Another standard I use in determining what law is good and what is bad is the Constitution of the United States. I regard this inspired document as a solemn agreement between the citizens of this nation which every officer of government is under a sacred duty to obey.

Inspiration | Mission | Revelation |

Ezra Taft Benson

The great task of life is to learn the will of the Lord and then do it.

Belief | Experiment | Family | Freedom | Future | Genius | God | Government | Heaven | History | Inspiration | Knowledge | Land | Man | Men | Mission | Order | People | Purpose | Purpose | Right | Sense | Government | God |

Ezra Taft Benson

I donÂ’t know how you feel, my brethren and sisters, but IÂ’d rather be dead than to lose my liberty. I have no fear weÂ’ll ever lose it because of invasion from the outside. But I do have fear that it may slip away from us because of our own indifference, our own negligence, as citizens of this land. And so I plead with you this morning that you take an active interest in matters pertaining to the future of this country.

Circumstances | Control | Destroy | Duty | Eternal | God | Government | Individual | Inspiration | Liberty | Men | People | Right | Rights | Will | Government | God |

Ezra Taft Benson

If a man does not control his temper, it is a sad admission that he is not in control of his thoughts. He then becomes a victim of his own passions and emotions, which lead him to actions that are totally unfit for civilized behavior, let alone behavior for a priesthood holder.

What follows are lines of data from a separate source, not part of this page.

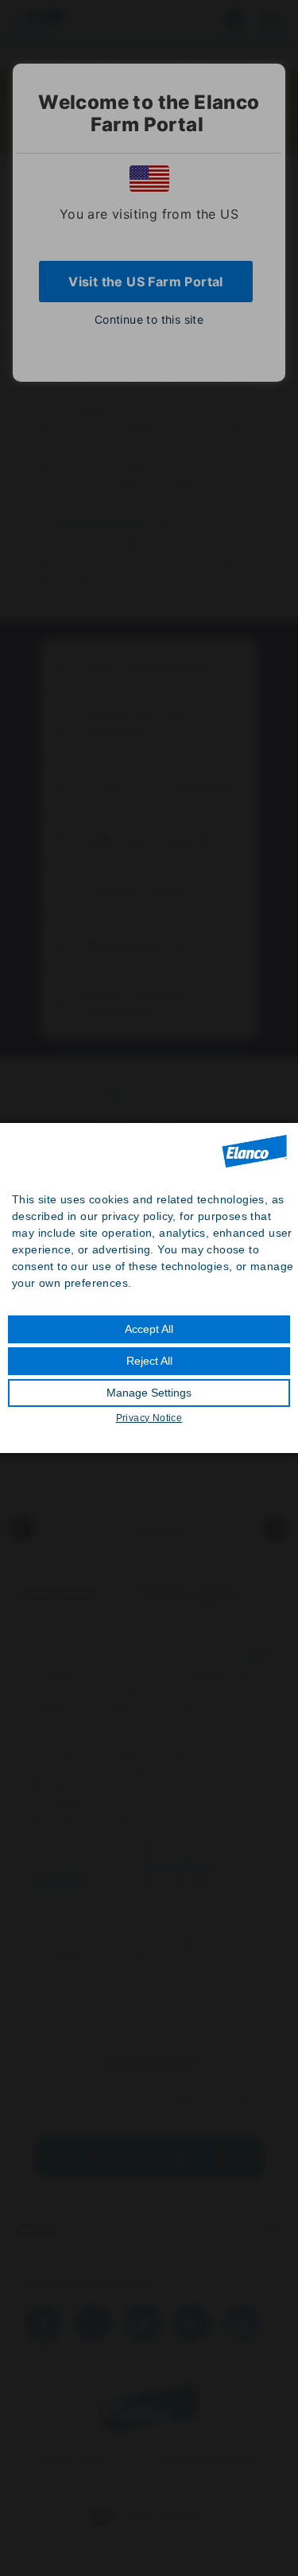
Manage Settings (149, 1392)
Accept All (149, 1329)
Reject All (149, 1360)
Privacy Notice (149, 1418)
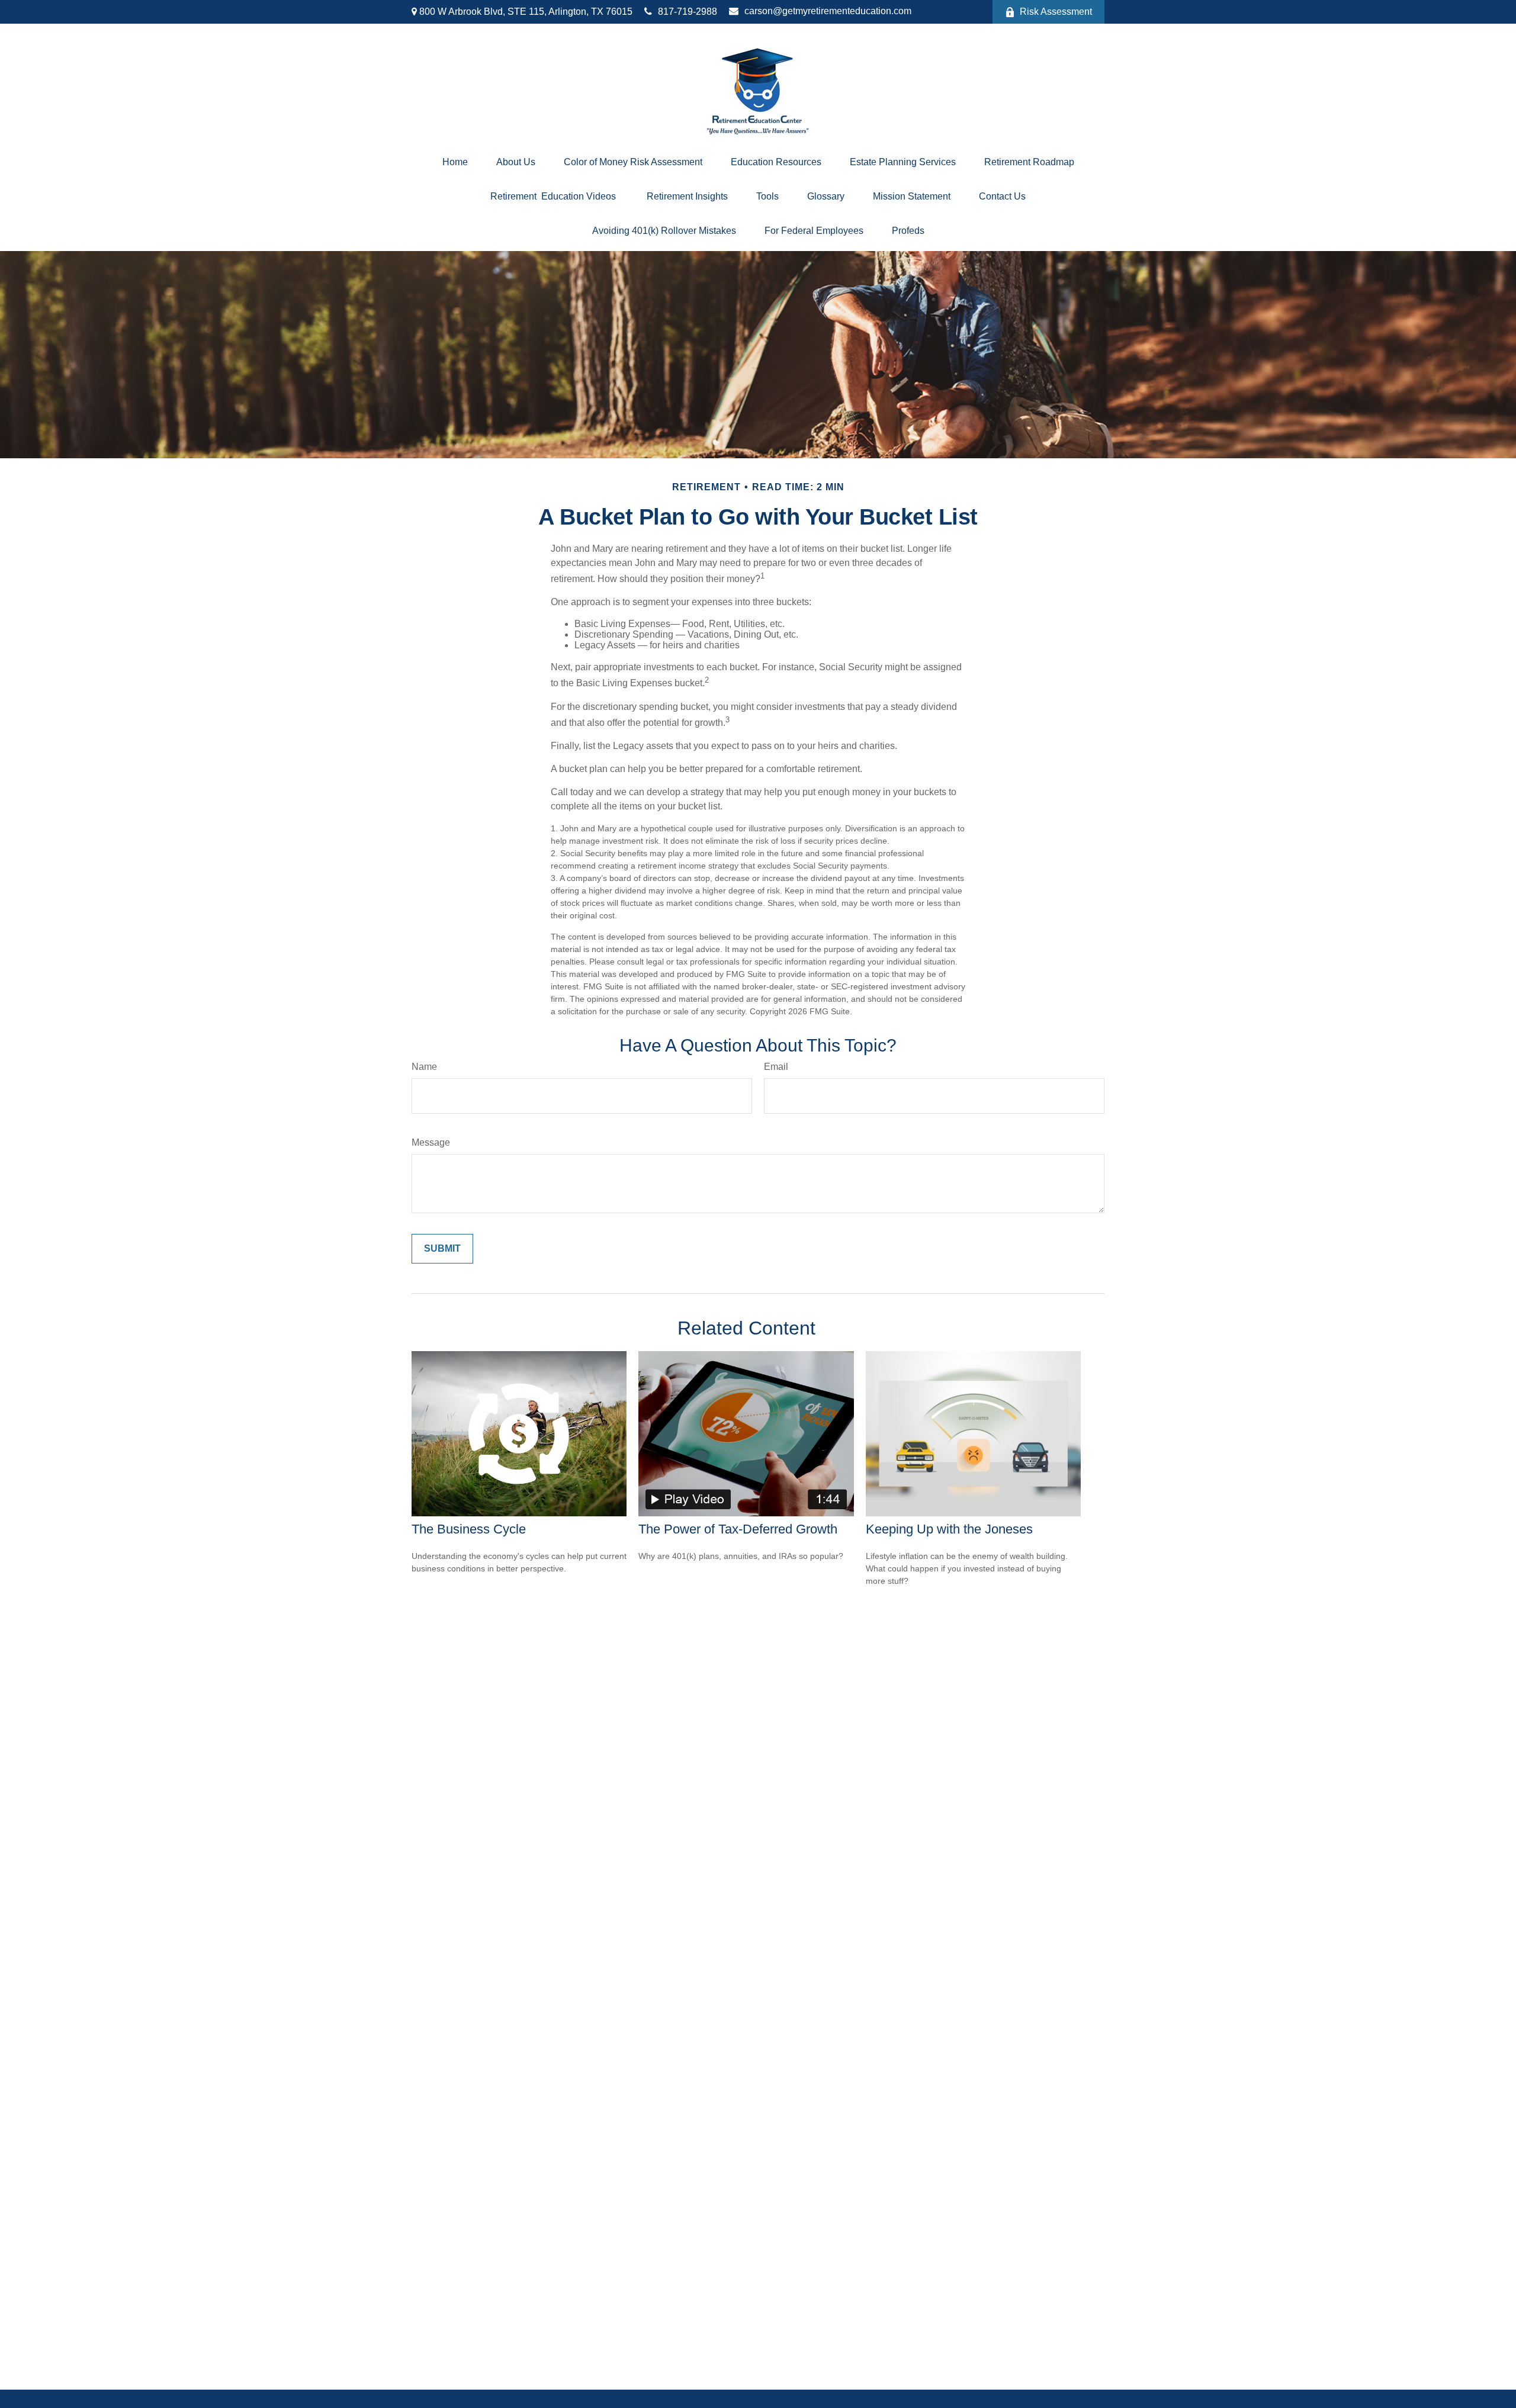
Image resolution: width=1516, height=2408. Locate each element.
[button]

Family | Freedom | God | Government | Guidance | Heaven | History | Individual | Inspiration | Land | Liberty | Man | Men | Mission | Morality | Need | Providence | Religion | Right | Sacred | World | Worship | Government | Guidance | God | Child |

Ezra Taft Benson

That government is best which governs the least, so taught the courageous founders of this nation. This simple declaration is diametrically opposed to the all too common philosophy that the government should protect and support one from the cradle to the grave. The policy of the Founding Fathers has made our people and our nation strong. The opposite leads inevitably to moral decay.

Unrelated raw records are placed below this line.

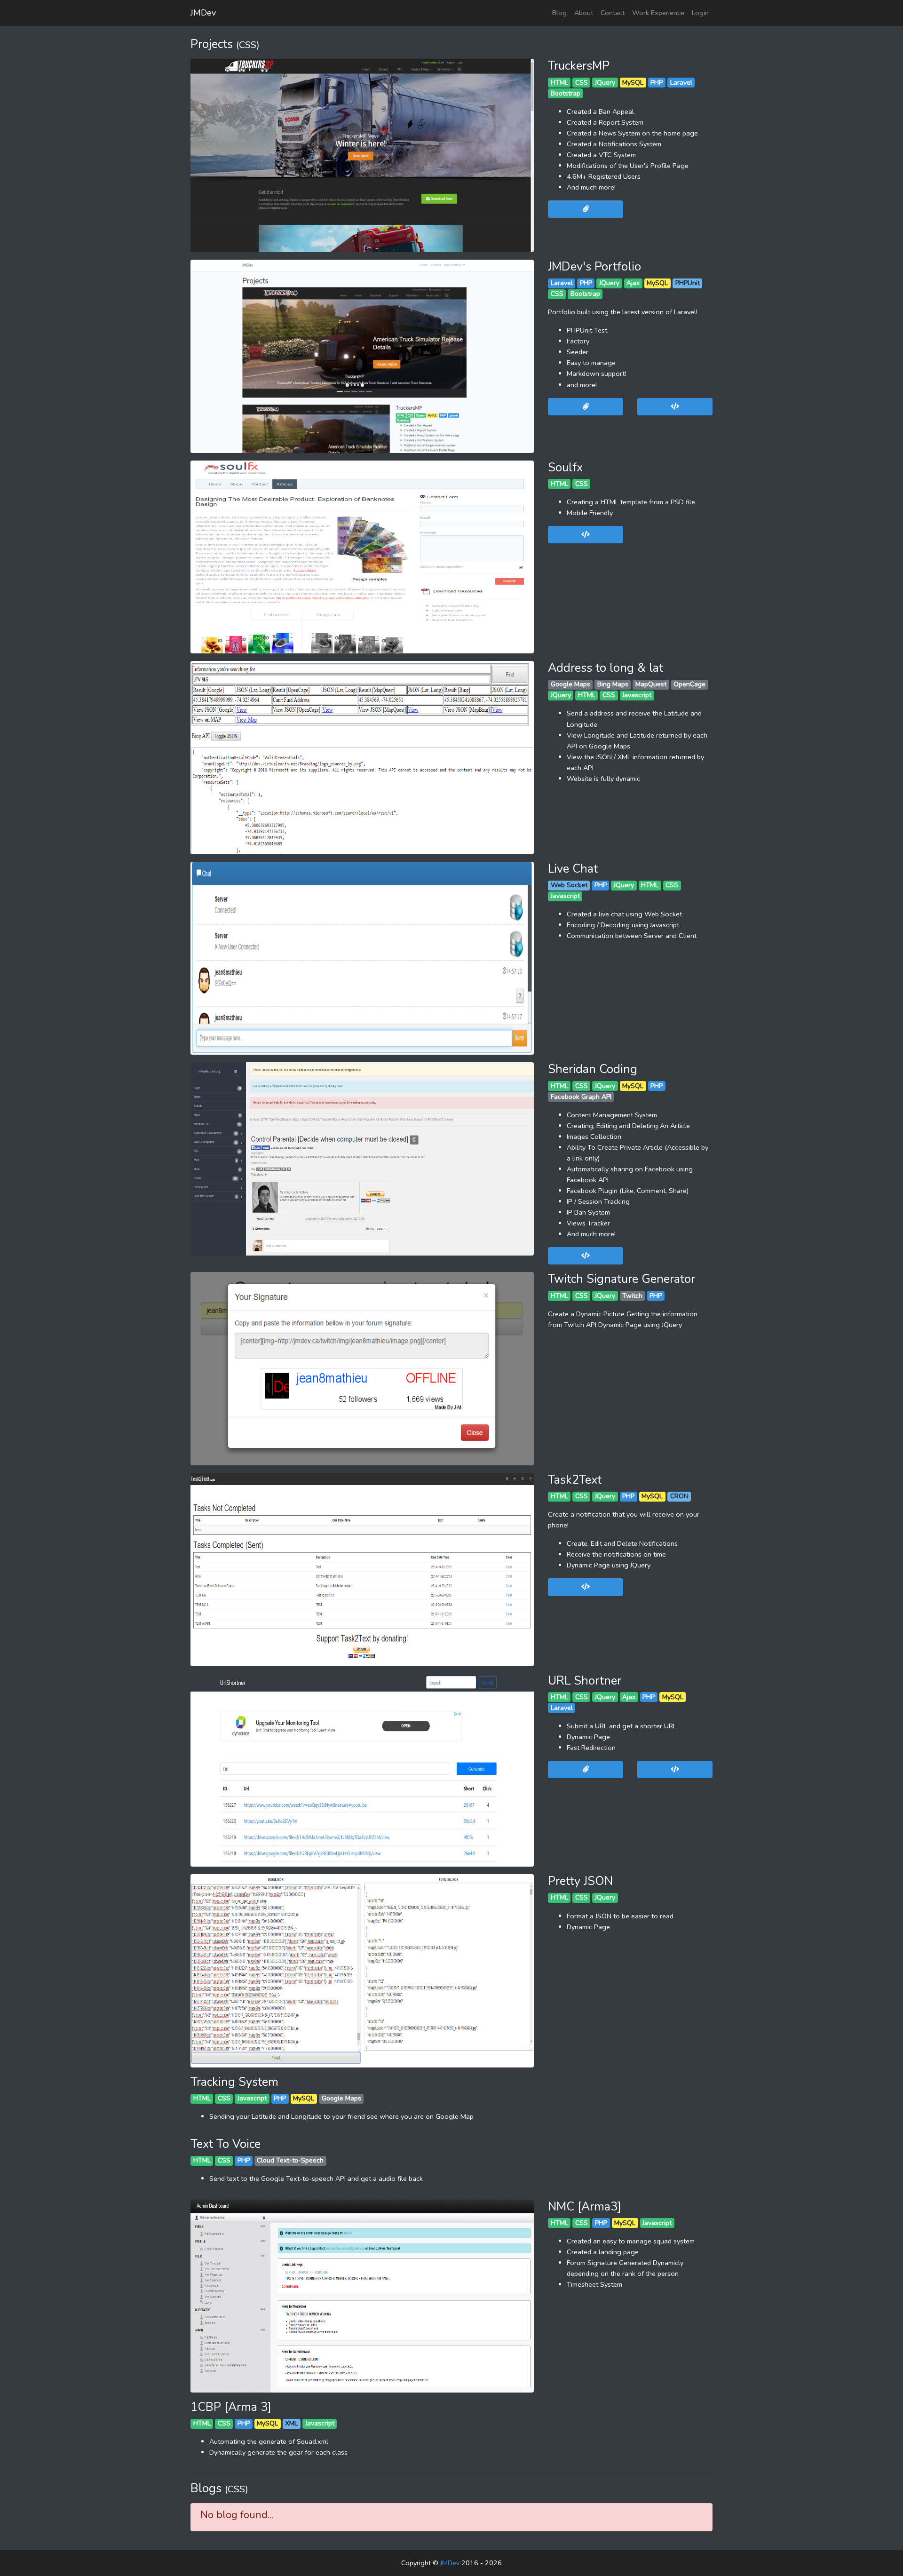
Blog (559, 12)
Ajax (633, 282)
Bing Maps (612, 684)
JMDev (203, 12)
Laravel (681, 82)
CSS (581, 82)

Accident | Cost | Danger | Debt | Defense | Despot | Enjoyment | Eternal | Faith | God | Government | Inspiration | Life | Life | Man | Means | Need | Nothing | People | Principles | Prophecy | Receive | Responsibility | Rights | Theories | Trust | Vigilance | Weakness | Will | Wise | Words | Government | Danger | God | Privilege | Understand |

Ezra Pound, fully Ezra Weston Loomis Pound

Properly, we should read for power. Man reading should be man intensely alive. The book should be a ball of light in one's hand.

Music |

Ezra Pound, fully Ezra Weston Loomis Pound

If the individual, or heretic, gets hold of some essential truth, or sees some error in the system being practiced, he commits so many marginal errors himself that he is worn out before he can establish his point.